- [Extracted text]:
Step 3: Run the Benchmark

macOS/Linux:

./localscore-tiny

Windows:

localscore-0.9.3.exe -m Llama-3.2-1B-Instruct-Q4_K_M.gguf

If you have your own model:

./localscore-0.9.3 -m path/to/model.gguf

Step 4: Submit Your Results

After running the benchmark, you can submit your results to the public database to help others compare hardware performance.

Real-World Results

As of June 16, 2026, the latest results show performance across various hardware:

  • AMD Ryzen Threadripper PRO 3945WX with 123.4GB RAM: Running Llama 3.2 1B at 64.7 tokens/s generation, 374 tokens/s prompt processing, LocalScore 187
  • AMD Ryzen 5 5600 with 31.9GB RAM: Running Llama 3.2 1B at 42.1 tokens/s generation, 260 tokens/s prompt, LocalScore 124
  • AMD Ryzen 5 3600 with 15.5GB RAM: Running Qwen2.5 14B at 4.2 tokens/s generation, LocalScore 9

The database includes results from Apple Silicon (M3, M4 Pro, M3 Ultra), AMD Ryzen processors, Intel CPUs, and various GPU configurations.

Why Use LocalScore?

Hardware Purchase Decisions

If you’re considering building or buying a system for local AI, LocalScore helps you understand what performance to expect. You can browse results from similar hardware configurations before making a purchase.

- [Required actions]:
a) Translate this sentence from the LocalScore guide into Spanish: "You can browse results from similar hardware configurations before making a purchase."
b) Decide whether each statement agrees with the LocalScore guide. For each, answer yes or no and quote the words from the guide that decide it.
(i) The Windows command runs the model file Llama-3.2-1B-Instruct-Q4_K_M.gguf.
(ii) The AMD Ryzen 5 5600 system received a higher LocalScore than the AMD Ryzen Threadripper PRO 3945WX system.
(iii) The AMD Ryzen 5 3600 system was tested with Qwen2.5 14B.
The listing after this text is separate material, unrelated to it.

- [Extracted data]:

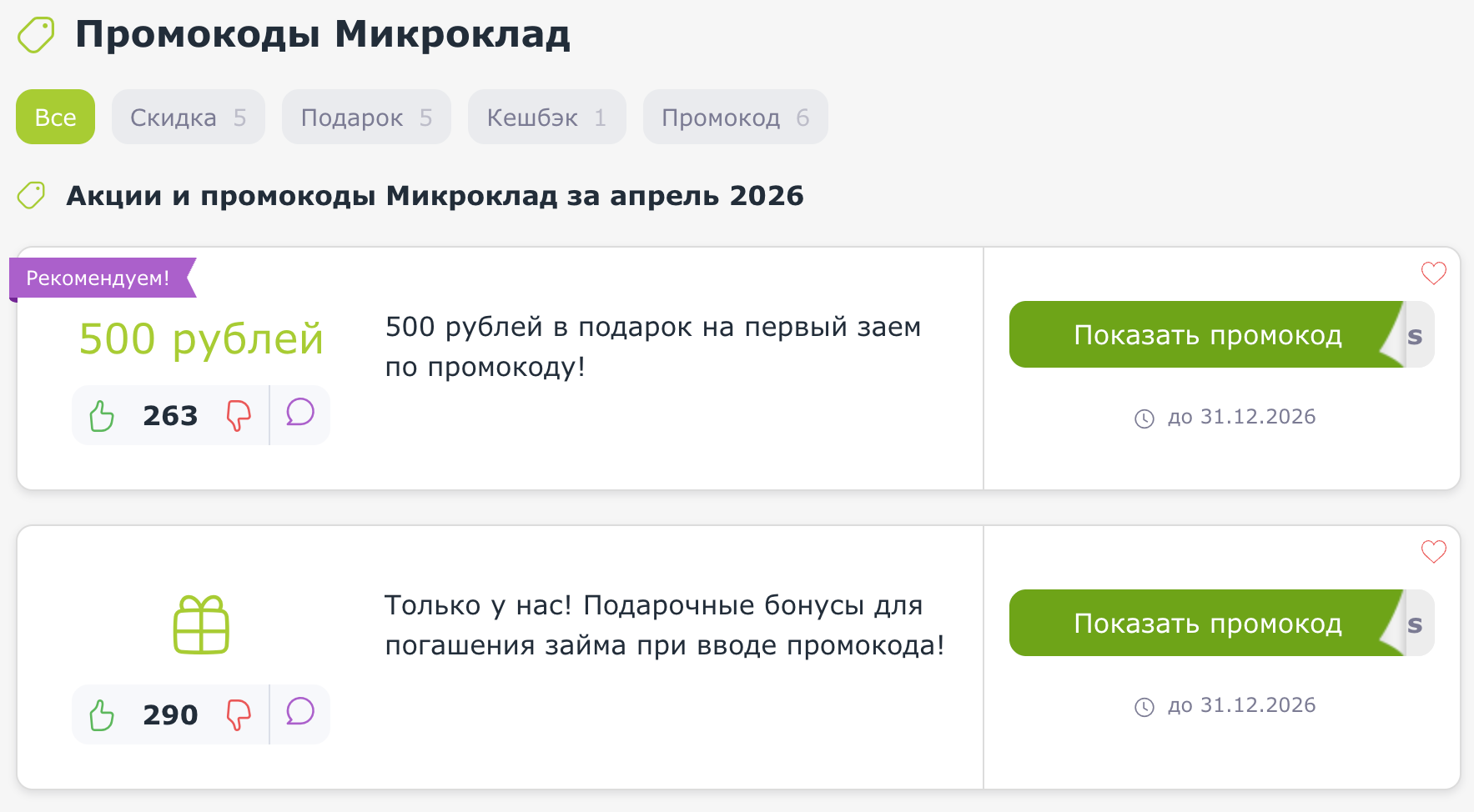The image size is (1474, 812).
Task: Click the clock icon next to до 31.12.2026
Action: pos(1144,418)
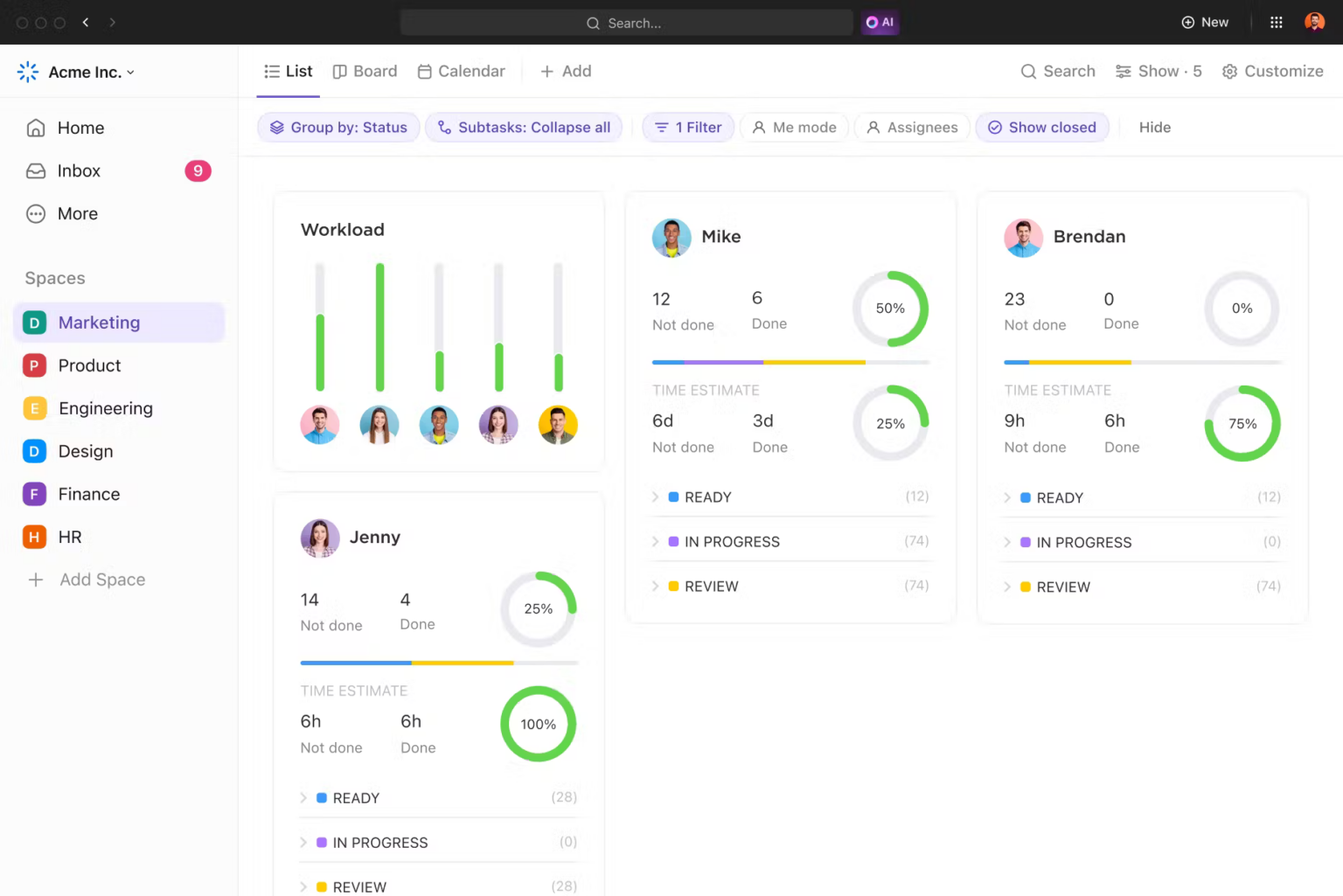
Task: Click the AI assistant icon
Action: click(x=880, y=22)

- [Problem solutions]:
a) Puede consultar resultados de configuraciones de hardware similares antes de realizar una compra.

b)
(i) Yes: "localscore-0.9.3.exe -m Llama-3.2-1B-Instruct-Q4_K_M.gguf"
(ii) No: "AMD Ryzen Threadripper PRO 3945WX with 123.4GB RAM" has "LocalScore 187", and "AMD Ryzen 5 5600 with 31.9GB RAM" has "LocalScore 124".
(iii) Yes: "AMD Ryzen 5 3600 with 15.5GB RAM: Running Qwen2.5 14B"